The UK EndoVascular Aneurysm Repair (EVAR) trials: randomised trials of EVAR versus standard therapy.

OBJECTIVE

To assess the efficacy of endovascular aneurysm repair (EVAR) against standard alternative management in patients with large abdominal aortic aneurysm (AAA).

DESIGN

Two national, multicentre randomised trials - EVAR trials 1 and 2.

SETTING

Patients were recruited from 38 out of 41 eligible UK hospitals.

PARTICIPANTS

Men and women aged at least 60 years, with an AAA measuring at least 5.5 cm on a computerised tomography scan that was regarded as anatomically suitable for EVAR, were assessed for fitness for open repair. Patients considered fit were randomised to EVAR or open repair in EVAR trial 1 and patients considered unfit were randomised to EVAR or no intervention in EVAR trial 2.

INTERVENTIONS

EVAR, open repair or no intervention.

MAIN OUTCOME MEASURES

The primary outcome was mortality (operative, all-cause and AAA related). Patients were flagged at the UK Office for National Statistics with centrally coded death certificates assessed by an Endpoints Committee. Power calculations based upon mortality indicated that 900 and 280 patients were required for EVAR trials 1 and 2, respectively. Secondary outcomes were graft-related complications and reinterventions, adverse events, renal function, health-related quality of life and costs. Cost-effectiveness analyses were performed for both trials.

RESULTS

Recruitment occurred between 1 September 1999 and 31 August 2004, with targets exceeded in both trials: 1252 randomised into EVAR trial 1 (626 to EVAR) and 404 randomised into EVAR trial 2 (197 to EVAR). Follow-up closed in December 2009 with very little loss to follow-up (1%). In EVAR trial 1, 30-day operative mortalities were 1.8% and 4.3% in the EVAR and open-repair groups, respectively: adjusted odds ratio 0.39 [95% confidence interval (CI) 0.18 to 0.87], p = 0.02. During a total of 6904 person-years of follow-up, 524 deaths occurred (76 AAA related).

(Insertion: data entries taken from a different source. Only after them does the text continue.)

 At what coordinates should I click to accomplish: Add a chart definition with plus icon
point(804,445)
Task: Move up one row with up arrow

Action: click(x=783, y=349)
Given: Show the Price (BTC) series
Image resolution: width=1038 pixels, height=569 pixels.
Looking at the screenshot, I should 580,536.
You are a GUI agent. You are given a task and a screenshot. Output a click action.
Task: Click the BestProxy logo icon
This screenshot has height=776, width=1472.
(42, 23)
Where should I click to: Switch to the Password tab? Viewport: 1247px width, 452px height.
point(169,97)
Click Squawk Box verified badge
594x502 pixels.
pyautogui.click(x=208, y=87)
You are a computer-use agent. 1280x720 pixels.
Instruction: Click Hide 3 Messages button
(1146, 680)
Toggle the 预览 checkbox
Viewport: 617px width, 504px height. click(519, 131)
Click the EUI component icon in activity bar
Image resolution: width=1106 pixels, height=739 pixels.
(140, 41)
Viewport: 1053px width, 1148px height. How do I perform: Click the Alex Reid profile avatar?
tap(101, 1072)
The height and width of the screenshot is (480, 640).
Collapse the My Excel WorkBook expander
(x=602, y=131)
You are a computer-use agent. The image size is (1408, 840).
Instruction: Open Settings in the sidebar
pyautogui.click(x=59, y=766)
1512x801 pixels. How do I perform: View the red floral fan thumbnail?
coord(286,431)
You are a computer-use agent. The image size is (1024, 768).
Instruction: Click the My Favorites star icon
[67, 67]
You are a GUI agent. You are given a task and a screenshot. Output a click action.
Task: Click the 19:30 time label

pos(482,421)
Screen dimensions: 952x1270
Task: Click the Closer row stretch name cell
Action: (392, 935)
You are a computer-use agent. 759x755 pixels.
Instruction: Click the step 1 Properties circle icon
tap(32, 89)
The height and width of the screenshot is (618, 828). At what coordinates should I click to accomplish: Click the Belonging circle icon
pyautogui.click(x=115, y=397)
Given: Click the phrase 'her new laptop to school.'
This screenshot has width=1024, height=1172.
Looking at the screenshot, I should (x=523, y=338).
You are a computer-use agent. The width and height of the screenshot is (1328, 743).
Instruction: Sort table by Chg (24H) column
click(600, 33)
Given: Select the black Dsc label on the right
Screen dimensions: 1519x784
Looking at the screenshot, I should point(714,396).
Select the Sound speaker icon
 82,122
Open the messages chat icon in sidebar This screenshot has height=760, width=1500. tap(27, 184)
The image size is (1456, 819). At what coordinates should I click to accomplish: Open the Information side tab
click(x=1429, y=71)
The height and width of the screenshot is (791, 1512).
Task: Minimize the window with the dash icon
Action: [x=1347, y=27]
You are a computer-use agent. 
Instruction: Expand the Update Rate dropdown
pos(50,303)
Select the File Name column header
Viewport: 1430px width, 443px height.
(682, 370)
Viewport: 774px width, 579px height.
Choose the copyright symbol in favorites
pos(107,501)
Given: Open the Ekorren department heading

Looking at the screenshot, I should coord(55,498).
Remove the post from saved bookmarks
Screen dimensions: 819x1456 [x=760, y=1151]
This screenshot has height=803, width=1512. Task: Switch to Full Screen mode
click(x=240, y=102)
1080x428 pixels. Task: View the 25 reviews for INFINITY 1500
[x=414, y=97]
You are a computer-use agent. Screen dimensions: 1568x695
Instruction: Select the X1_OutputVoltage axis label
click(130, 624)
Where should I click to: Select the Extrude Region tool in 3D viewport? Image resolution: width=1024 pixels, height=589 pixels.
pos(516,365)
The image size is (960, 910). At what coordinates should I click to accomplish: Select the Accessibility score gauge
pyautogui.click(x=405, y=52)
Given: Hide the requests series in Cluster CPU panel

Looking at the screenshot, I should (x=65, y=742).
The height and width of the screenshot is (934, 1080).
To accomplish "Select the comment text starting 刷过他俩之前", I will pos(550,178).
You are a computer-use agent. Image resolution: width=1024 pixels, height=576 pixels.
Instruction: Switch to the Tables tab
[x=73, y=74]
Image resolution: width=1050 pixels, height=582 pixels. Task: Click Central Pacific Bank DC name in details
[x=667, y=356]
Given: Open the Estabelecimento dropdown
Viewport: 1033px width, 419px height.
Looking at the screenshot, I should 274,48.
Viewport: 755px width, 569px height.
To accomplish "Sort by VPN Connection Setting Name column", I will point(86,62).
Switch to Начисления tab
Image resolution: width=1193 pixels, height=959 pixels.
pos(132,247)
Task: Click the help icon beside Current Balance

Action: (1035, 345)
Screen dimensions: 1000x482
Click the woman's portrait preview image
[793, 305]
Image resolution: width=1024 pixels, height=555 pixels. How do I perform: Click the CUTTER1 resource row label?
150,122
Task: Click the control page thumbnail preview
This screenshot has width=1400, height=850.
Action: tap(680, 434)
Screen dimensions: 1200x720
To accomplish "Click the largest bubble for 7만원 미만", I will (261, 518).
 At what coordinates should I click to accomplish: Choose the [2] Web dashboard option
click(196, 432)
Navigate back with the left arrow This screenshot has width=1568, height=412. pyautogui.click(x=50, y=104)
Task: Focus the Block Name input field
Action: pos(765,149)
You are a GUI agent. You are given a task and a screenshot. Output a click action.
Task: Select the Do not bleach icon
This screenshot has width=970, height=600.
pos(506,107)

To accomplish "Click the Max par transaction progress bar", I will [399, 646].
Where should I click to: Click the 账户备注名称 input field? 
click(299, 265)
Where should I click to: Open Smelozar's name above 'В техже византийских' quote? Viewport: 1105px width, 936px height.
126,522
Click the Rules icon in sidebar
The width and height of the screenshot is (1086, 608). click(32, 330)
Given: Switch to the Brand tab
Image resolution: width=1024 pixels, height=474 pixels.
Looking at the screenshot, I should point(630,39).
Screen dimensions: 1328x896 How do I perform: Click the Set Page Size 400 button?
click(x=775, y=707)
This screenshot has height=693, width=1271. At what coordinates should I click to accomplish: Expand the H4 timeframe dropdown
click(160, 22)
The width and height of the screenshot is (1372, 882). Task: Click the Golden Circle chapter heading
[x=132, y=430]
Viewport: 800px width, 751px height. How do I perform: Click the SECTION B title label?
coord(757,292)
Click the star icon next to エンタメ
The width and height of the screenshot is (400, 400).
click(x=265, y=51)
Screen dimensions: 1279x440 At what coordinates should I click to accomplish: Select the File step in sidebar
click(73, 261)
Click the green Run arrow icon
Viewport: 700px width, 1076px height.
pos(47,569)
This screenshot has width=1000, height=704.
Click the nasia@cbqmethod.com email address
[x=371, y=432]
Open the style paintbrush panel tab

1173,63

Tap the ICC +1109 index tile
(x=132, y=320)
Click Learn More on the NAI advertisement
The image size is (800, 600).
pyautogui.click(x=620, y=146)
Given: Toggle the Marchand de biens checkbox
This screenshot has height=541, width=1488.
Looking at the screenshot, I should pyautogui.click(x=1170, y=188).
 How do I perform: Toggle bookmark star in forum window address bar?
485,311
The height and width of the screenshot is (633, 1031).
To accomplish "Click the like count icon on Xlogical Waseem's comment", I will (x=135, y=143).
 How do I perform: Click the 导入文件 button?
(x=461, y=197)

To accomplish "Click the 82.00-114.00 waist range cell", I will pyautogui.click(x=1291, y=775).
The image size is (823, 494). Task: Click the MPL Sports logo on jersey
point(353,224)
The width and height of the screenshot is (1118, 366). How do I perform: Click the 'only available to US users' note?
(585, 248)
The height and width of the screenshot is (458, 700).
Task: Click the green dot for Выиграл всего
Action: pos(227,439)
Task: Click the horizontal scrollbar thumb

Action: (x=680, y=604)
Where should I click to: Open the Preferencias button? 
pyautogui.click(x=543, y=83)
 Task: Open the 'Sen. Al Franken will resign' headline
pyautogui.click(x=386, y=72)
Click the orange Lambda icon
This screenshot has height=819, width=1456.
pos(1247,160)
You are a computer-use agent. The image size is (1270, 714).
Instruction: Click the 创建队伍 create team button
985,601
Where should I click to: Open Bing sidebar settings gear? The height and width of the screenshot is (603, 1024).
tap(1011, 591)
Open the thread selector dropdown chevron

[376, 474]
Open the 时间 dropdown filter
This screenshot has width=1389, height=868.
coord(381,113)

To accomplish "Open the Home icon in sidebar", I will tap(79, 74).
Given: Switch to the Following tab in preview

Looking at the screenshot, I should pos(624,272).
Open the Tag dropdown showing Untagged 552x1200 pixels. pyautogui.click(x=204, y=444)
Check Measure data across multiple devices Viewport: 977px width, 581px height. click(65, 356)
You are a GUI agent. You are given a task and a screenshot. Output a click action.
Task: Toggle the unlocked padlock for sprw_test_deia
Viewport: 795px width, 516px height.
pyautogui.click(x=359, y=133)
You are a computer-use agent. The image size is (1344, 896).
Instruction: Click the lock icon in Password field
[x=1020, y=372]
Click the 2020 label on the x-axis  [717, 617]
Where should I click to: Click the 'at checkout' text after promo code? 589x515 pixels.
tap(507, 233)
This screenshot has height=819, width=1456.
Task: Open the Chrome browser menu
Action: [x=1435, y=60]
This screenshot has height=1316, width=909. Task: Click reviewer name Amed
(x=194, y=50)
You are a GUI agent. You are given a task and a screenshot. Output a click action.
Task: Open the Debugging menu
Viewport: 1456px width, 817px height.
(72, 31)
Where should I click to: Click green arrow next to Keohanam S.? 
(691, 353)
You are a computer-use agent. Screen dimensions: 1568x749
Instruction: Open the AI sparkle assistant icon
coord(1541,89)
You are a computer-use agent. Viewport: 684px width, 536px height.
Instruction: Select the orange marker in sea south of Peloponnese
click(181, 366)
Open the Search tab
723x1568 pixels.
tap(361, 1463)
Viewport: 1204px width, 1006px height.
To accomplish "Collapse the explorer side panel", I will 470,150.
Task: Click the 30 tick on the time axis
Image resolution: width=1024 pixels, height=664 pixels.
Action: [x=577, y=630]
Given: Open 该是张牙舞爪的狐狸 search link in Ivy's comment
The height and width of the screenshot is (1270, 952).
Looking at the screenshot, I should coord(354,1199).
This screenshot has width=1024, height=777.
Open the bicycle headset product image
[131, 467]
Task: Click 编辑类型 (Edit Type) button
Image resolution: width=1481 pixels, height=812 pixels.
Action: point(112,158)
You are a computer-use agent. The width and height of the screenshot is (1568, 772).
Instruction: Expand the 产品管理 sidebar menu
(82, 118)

Overall, there was no significant difference between the groups in terms of all-cause mortality: adjusted hazard ratio (HR) 1.03 (95% CI 0.86 to 1.23), p = 0.72. The EVAR group did demonstrate an early advantage in terms of AAA-related mortality, which was sustained for the first few years, but lost by the end of the study, primarily due to fatal endograft ruptures: adjusted HR 0.92 (95% CI 0.57 to 1.49), p = 0.73. The EVAR procedure was more expensive than open repair (mean difference £1177) and not found to be cost-effective, but the model was sensitive to alternative assumptions. In EVAR trial 2, during a total of 1413 person-years of follow-up, a total of 305 deaths occurred (78 AAA related). The 30-day operative mortality was 7.3% in the EVAR group. However, this group later demonstrated a significant advantage in terms of AAA-related mortality, but this became apparent only after 4 years: overall adjusted HR 0.53 (95% CI 0.32 to 0.89), p = 0.02. Sadly, this advantage did not result in any benefit in terms of all-cause mortality: adjusted HR 0.99 (95% CI 0.78 to 1.27), p = 0.97. Overall, EVAR was more expensive than no intervention (mean difference £10,222) and not found to be cost-effective.

CONCLUSIONS

EVAR offers a clear operative mortality benefit over open repair in patients fit for both procedures, but this early benefit is not translated into a long-term survival advantage. Among patients unfit for open repair, EVAR is associated with a significant long-term reduction in AAA-related mortality but this does not appear to influence all-cause mortality.

TRIAL REGISTRATION

Current Controlled Trials ISRCTN 55703451.

FUNDING

This project was funded by the NIHR Health Technology Assessment programme and will be published in full in Health Technology Assessment; Vol. 16, No. 9. See the HTA programme website for further project information.